Turow-Brief mit weitreichenden Forderungen

Vor drei Wochen nun haben die EU-Grünen-Abgeordnete Anna Cavazzini und ihr slowakischer Abgeordneten-Kollege Martin Hojsik einen Turow-Brief an den EU-Umwelt-Kommissar Virginijus Sinkevicius sowie den Vizepräsidenten der EU-Kommission, Frans Timmermans, gesandt. Unterschrieben haben die Forderungen nach weiteren Schritten gegen Polen zum Thema Turow insgesamt 15 EU-Parlamentarier. Dabei wird darauf verwiesen, dass der Kommission noch immer zwei Beschwerden - eine sächsische und eine der Region Liberec - vorliegen. Die Unterzeichner fordern im Brief, das Beste dafür zu tun, "um diese Drei-Länder-Region zu einem Vorzeigebeispiel für einen gerechten Umgang zu machen". Ziel ist "ein Vertragsverletzungsverfahren wegen des Verstoßes gegen mehrere EU-Richtlinien einzuleiten."

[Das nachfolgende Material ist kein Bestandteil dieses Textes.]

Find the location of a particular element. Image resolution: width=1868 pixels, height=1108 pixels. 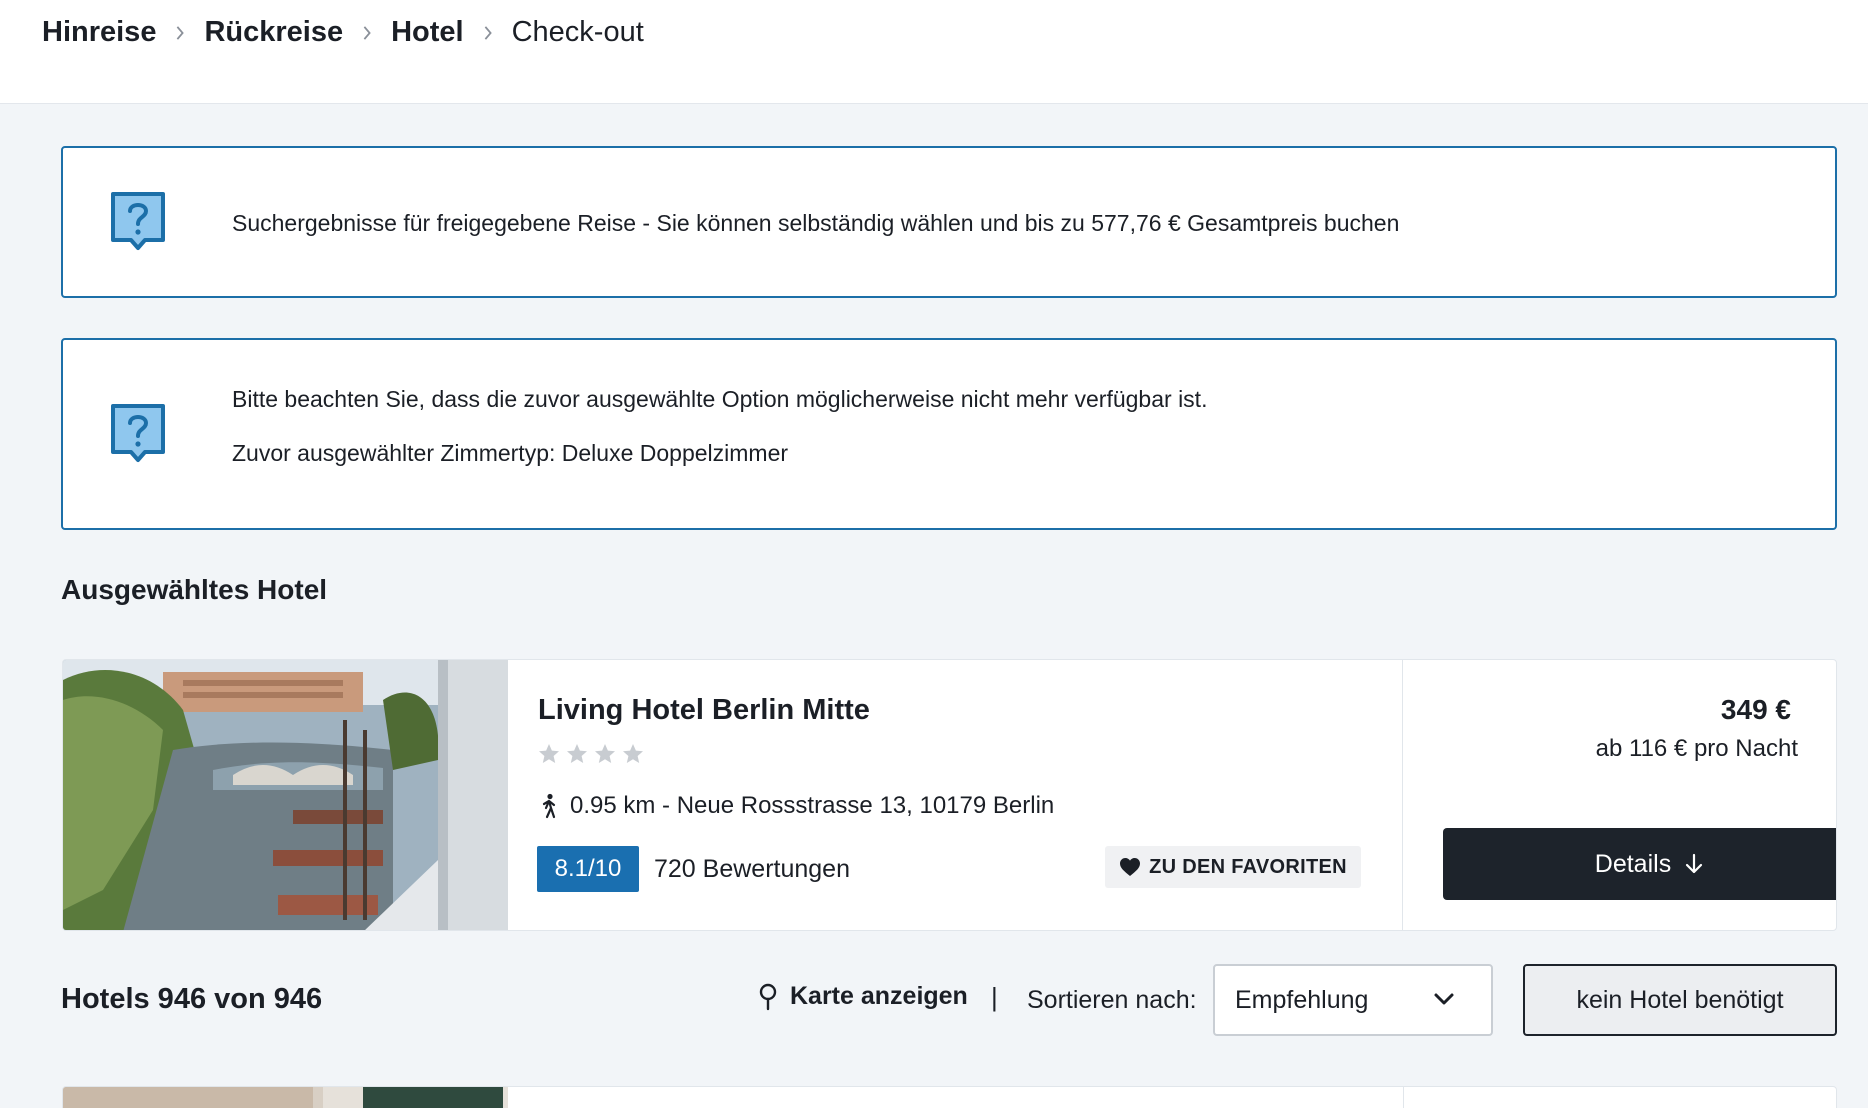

Nach der außergerichtlichen Einigung von Polen und Tschechien und dem Abbruch der tschechischen Staatenklage vor dem EuGH schwebte das Thema zunächst im Ungewissen. Nun wollen die Abgeordneten Druck machen, denn in der zwischen Polen und Tschechien getroffenen "Vereinbarung geht es um Entschädigung, nicht um die Lösung des Problems", heißt es in dem Brief. Die EU-Kommission hat noch nicht auf den Brief reagiert.